Spruce budworm (SBW)

Viewed as constituting the greatest threat in relation to conifer forests, the spruce budworm has been the subject of numerous publications.

Insects harmful to forest trees. (Martineau 1984)
Spruce budworm: integrated management approach to outbreaks (MNR et SOPFIM 1999)
Impact study Part 1 : Spruce budworm. (SOPFIM 1992)

Eastern hemlock looper (EHL)

Recognized as an insect causing extensive damage in fir stands, particularly those in coastal or island environments, the hemlock looper appears suddenly in virulent epidemics that last approximately two to three years.

Insects harmful to forest trees (Martineau 1984)
Hemlock looper. (MRN)
Impact study Part 2 : Eastern hemlock looper. (SOPFIM 1992)

Swaine jack pine sawfly (SJPS)

A major defoliating insect associated with jack pine, the Swaine jack pine sawfly primarily attacks mature forests. Infestations of this insect have, for the moment, been limited by the discontinuous distribution of vulnerable forests.
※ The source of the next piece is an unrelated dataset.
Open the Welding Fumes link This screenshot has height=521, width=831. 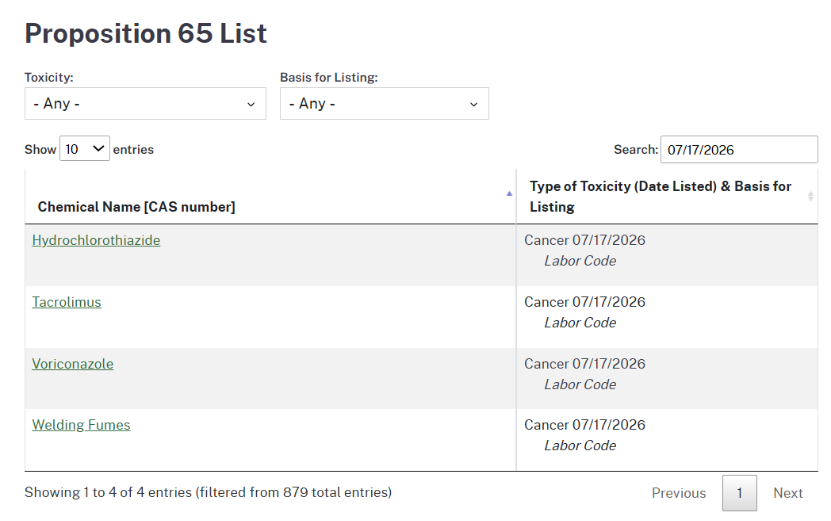(x=81, y=425)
However, when plantations established in the last 40 years eventually reach maturity, this insect could also attain epidemic levels that would require conducting aerial interventions – assuming there is an organic pesticide available for use at that time.

Insects harmful to forest trees (Martineau 1984)
Impact study Part 2 : Swaine jack pine sawfly. (SOPFIM 1992)

Jack pine budworm (JPB)

A close relative of the spruce budworm, the jack pine budworm has appeared primarily in Ontario, owing to the extensive stands of pine to be found in that province. In Quebec, only a few, small-scale infestations have been observed, owing to the discontinuity of forests consisting of this insect’s preferred species. In the future, however, epidemics could occur as the result of the considerable surfaces that have been reforested in jack pine.